Section 5. Clause 1. Each House shall be the Judge of the Elections, Returns and Qualifications of its own Members, and a Majority of each shall constitute a Quorum to do Business; but a smaller Number may adjourn from day to day, and may be authorized to compel the Attendance of absent Members, in such Manner, and under such Penalties as each House may provide.

Clause 2. Each House may determine the Rules of its Proceedings, punish its Members for disorderly Behaviour, and, with the Concurrence of two thirds, expel a Member.

Clause 3. Each House shall keep a Journal of its Proceedings and from time to time publish the same, excepting such Parts as may in their Judgment require Secrecy; and the Yeas and Nays of the Members of either House on any question shall, at the Desire of one fifth of those Present, be entered on the Journal.

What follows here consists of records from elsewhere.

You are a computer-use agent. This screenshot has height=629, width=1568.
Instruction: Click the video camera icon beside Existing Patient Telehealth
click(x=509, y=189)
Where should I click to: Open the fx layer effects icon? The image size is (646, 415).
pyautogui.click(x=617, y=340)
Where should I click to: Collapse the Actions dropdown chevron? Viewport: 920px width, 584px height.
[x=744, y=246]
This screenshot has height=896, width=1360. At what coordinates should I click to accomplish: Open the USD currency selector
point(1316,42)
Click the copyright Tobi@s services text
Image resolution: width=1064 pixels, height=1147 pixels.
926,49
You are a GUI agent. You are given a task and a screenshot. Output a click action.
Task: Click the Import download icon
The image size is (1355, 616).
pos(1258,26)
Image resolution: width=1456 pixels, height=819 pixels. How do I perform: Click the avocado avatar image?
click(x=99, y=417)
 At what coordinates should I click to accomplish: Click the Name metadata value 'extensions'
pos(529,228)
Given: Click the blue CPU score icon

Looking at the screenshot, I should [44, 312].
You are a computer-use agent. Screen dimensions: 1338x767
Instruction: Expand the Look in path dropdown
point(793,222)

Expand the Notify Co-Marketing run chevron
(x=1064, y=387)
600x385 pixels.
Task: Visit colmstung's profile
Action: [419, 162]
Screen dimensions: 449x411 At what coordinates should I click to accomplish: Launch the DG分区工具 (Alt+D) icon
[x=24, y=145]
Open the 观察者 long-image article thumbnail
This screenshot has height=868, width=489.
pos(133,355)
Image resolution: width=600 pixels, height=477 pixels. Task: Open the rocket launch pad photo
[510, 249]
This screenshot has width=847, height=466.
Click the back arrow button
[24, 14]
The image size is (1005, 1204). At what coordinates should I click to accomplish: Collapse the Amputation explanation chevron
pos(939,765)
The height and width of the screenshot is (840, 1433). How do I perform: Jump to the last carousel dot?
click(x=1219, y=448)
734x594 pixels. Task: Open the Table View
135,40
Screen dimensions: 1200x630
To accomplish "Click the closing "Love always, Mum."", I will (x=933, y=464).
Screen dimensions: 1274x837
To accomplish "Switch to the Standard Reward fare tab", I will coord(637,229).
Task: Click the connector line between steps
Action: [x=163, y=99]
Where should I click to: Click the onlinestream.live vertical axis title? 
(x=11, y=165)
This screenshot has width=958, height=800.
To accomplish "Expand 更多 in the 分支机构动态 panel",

Clause 4. Neither House, during the Session of Congress, shall, without the Consent of the other, adjourn for more than three days, nor to any other Place than that in which the two Houses shall be sitting.

POWERS AND DUTIES OF THE HOUSES

Power To Judge Elections

Each House, in judging of elections under this clause, acts as a judicial tribunal, with like power to compel attendance of witnesses. In the exercise of its discretion, it may issue a warrant for the arrest of a witness to procure his testimony, without previous subpoena, if there is good reason to believe that otherwise such witness would not be forthcoming.390 It may punish perjury committed in testifying before a notary public upon a contested election.391 The power to judge elections extends to an investigation of expenditures made to influence nominations at a primary election.392 Refusal to permit a person presenting credentials in due form to take the oath of office does not oust the jurisdiction of the Senate to inquire into the legality of the election.393 Nor does such refusal unlawfully deprive the State which elected such person of its equal suffrage in the Senate.394chanrobles-red

390 Barry v. United States ex rel. Cunningham, 279 U.S. 597, 616 (1929).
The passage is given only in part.